Anyone who remembers the early 2000s remembers the tremendous collapse of Enron. Enron began as a Houston-based energy company and then repositioned itself as an energy-trading market maker. When Enron’s business ventures began to lose money, CFO Andrew Fastow created a series of off-balance sheet partnerships, into which he and CEO Jeffrey Skilling moved Enron’s mounting debt. Because Enron’s financial performance looked better to outsiders than it actually was, the stock price soared to around $90 per share. During the salad days, Skilling and his cohorts sold off a massive amount of stocks to profit from the inflated price. Employees were advised to invest their retirement money in Enron stock.
When the dot.com bubble collapsed, Enron’s stock price fell. Skilling and Fastow could no longer hide Enron’s debt because they’d financed their off-balance sheet partnerships with Enron stock. Skilling bailed in August 2001 and sold a large number of his Enron shares before Enron filed for bankruptcy in December 2001. The company’s stock price plummeted from $90 to $0.40 per share, decimating employee retirement funds.
Prosecuting Andy Fastow and Jeffrey Skilling required a team of law enforcement and legal professionals including the FBI Enron Task Force. Because Skilling’s mental state was questionable due to an earlier nervous breakdown, someone with a master’s in forensic psychology, a degree that you can explore here, probably evaluated his mental competency. Because Fastow is already out of prison, and Skilling may be out as early as 2017, many assume that the government is lenient on white-collar crime. These beliefs may be rooted in misconceptions about the lives of white-collar inmates.
Misconception: White-Collar Criminals Enjoy “Club Fed”

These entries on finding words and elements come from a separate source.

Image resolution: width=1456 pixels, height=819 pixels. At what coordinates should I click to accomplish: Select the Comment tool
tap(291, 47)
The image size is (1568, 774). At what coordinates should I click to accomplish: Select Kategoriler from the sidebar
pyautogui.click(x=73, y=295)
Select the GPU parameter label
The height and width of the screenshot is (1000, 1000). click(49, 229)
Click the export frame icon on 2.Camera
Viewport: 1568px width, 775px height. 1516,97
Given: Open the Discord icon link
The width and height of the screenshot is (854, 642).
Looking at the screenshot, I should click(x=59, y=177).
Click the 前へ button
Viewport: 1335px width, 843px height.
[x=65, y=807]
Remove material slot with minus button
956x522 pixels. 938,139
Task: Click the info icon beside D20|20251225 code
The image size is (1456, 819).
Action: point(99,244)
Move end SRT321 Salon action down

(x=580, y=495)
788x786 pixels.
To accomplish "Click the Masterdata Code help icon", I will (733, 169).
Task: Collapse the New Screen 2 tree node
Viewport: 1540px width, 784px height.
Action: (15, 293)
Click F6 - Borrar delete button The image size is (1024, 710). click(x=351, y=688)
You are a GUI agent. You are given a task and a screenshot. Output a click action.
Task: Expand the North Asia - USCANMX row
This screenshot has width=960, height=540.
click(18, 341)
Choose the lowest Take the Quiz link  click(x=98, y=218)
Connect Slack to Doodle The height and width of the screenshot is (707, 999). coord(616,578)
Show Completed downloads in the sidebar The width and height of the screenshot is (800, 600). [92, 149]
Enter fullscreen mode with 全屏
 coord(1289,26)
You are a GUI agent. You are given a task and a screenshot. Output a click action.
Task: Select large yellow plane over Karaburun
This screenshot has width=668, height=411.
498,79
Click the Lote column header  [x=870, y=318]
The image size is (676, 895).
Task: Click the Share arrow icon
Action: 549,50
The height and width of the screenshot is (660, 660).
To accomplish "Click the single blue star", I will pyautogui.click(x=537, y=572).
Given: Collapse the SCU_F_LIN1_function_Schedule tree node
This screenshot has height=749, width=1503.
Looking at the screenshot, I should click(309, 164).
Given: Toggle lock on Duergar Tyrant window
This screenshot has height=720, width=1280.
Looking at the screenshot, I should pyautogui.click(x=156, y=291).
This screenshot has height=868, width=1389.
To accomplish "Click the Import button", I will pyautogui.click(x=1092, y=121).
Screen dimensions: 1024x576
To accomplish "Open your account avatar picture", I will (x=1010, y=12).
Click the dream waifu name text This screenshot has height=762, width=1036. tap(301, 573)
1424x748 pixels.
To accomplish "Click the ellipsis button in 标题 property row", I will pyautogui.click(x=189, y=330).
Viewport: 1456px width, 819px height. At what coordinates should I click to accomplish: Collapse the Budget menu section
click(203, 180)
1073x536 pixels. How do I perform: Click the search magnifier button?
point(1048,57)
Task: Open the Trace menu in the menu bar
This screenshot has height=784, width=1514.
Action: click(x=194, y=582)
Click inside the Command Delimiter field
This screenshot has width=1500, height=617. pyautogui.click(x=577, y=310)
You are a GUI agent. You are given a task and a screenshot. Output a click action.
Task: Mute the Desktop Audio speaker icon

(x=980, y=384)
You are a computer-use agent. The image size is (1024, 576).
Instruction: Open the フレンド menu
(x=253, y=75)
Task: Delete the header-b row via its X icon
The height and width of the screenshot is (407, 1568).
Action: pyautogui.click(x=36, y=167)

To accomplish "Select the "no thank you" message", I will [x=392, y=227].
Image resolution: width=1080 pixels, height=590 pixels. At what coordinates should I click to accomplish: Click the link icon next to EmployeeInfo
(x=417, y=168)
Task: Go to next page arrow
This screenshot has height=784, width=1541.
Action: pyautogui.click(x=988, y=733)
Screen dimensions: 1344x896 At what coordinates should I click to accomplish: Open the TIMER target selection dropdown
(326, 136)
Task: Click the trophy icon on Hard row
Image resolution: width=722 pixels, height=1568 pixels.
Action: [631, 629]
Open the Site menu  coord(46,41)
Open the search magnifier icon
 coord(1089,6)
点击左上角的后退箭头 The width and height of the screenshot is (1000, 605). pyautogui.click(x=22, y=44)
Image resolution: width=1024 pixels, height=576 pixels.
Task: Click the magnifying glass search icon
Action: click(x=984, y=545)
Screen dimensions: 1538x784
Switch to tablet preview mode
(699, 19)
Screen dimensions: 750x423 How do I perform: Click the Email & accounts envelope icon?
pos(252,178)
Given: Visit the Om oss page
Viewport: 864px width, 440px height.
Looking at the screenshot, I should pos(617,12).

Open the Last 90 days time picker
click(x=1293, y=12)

Journalists coined the term “Club Fed” to describe alleged luxurious conditions in federal prison camps. In the 1970s, Club Fed was alive and well. At Lompoc, a federal minimum-security prison about 175 miles northwest of Los Angeles, prisoners could order chili from a restaurant called Chasen’s in Beverly Hills. They played golf at a neighboring course and, on occasion, visited local prostitutes. Inmates could wear their own clothes and find work outside of prison grounds. They could even enjoy weekend furloughs.
Nearly four decades later, federal restrictions have made conditions at minimum-security camps more like those at regular prisons. Also, because drug offenders have swelled the federal prison ranks — from 21,000 in 1970 to 193,000 in 2007 — the culture of minimum-security facilities has changed dramatically. Now, white-collar criminals from Wall Street’s upper echelons mix with low-level drug dealers. None of the drug offenders has been convicted of a violent crime, but many have violent pasts.
Misconception: Government Doesn’t Care About White-Collar Crime
Since the 2007 collapse of Lehman Brothers and the banking crisis that almost brought down the global economy, no Wall Street banker has been charged with wrongdoing. Many Americans assume that the government doesn’t prosecute white-collar crime because officials receive kickbacks and campaign donations.
In truth, white-collar crime is difficult to prosecute. The FBI’s economic crime squad, which pursues financial criminals in league with organizations like the National White Collar Crime Center (NW3C), has to sift through complex financial transactions to build a case, which takes at least a year in most cases. Also, because so much financial crime is global, the FBI has to depend on law enforcement officers in foreign countries, and these officials aren’t always cooperative. Also, especially when investigating the financial shenanigans behind the 2007 banking crisis, law enforcement officers have a difficult time proving criminal intent.
Misconception: White-Collar Criminals Do Minimal Jail Time
In reality, sentences for white-collar crimes have grown longer thanks to beefed-up federal mandatory sentencing laws. Furthermore, convicted criminals that receive sentences of 10 years of more serve time in medium to high-security correctional facilities alongside violent criminals. Jeffrey Skilling’s 24-year sentence was the longest sentence ever issued for a white-collar crime, although recently, a judge knocked 10 years off of the original sentence.
Even though conditions are tougher than they used to be for white-collar criminals, more could be done to hold institutions and their members accountable. In the savings-and-loan crisis of the 1990s, over 1,000 people received felony convictions. By contrast, only 10 people have been convicted in the 2007 banking crisis, which caused 40 times as much financial devastation.